Tekneleri bölgedeki köylüler kullanıyorlar, yoğun sazlar arasında yol alırken zaman zaman zorlanılsa da, son derece keyifli bir gezi yaşamak mümkün oluyor. Her dönemde kuş yoğunluğu aynı olmadığı için, kuş fotoğrafı çekmek isteyenlerin yumurtlama, kuluçka ve göç dönemlerini dikkate almaları gerekiyor. Bölgede yer alan kuşların başlıcaları akpelikan, küçük karabatak, flamingo, turna, dikkuyruk, kılıçgagası ve karasamur olarak sıralanıyor.
Bölgede terk edilen ve zamanla popülasyonu giderek artan yılkı atları da, fotoğrafçıların ilgi odağı olunca, bölgedeki köylüler tarafından, biraz acımasızca da olsa gelir kapısı haline dönüştürülmüş durumda. Fotoğrafçılar için kovboy kıyafeti giymiş köylüler tarafından ATV araçlarla sürekli koşturulan ve şaha kaldırılan atlar çok güzel fotoğraflar verse de, ne yazık ki fotoğrafçı etiğini ciddi biçimde sorgulatır boyuta gelmiş durumda.

Kapuzbaşı:
Gezide diğer bir uğrak noktamız ise Kapuzbaşı Şelaleleri. Kayseri’nin Yahyalı ilçesine bağlı Kapuzbaşı köyünde yer alan şelaleler Yahyalı’ya 55 km, Kayseri’ye ise 145 km mesafede bulunuyor. Aladağlar’ın kayalık gövdesinden fışkırarak dökülmesi nedeniyle kaynak şelaleler ismini alan şelaleler, yedi tanesinin bir arada olması nedeniyle de takım şelaleler olarak adlandırılıyorlar.

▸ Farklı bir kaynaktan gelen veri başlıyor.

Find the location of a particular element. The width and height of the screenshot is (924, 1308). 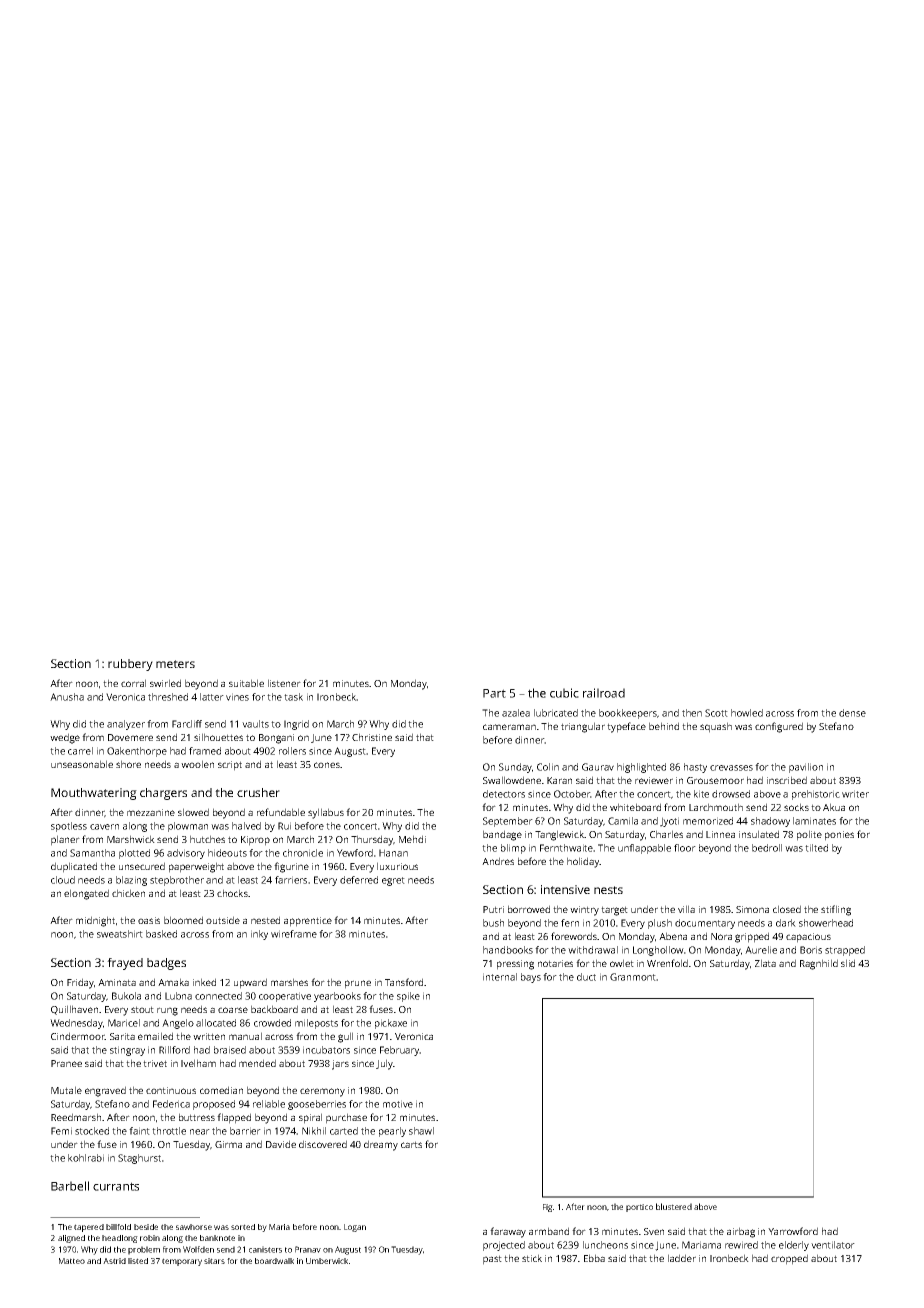

Granmont is located at coordinates (633, 977).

Kapuzbaşı’nda yer alan yedi şelalenin beş tanesi büyük ve yükseklikleri ise 30 ile 77 metre arasında. Yaklaşık 77 metreden dökülen şelale Türkiye’nin en yüksekten dökülen şelalesi olma özelliğini de taşıyor. Kapuzbaşı’nda kaynayan sular Zamantı ırmağına oradan da Seyhan nehrine karışıyorlar. 700 metre rakıma sahip Kapuzbaşı, yazın en sıcak günlerinde bile buz gibi sularıyla serinlik vaadediyor ve turistleri ağırlıyor.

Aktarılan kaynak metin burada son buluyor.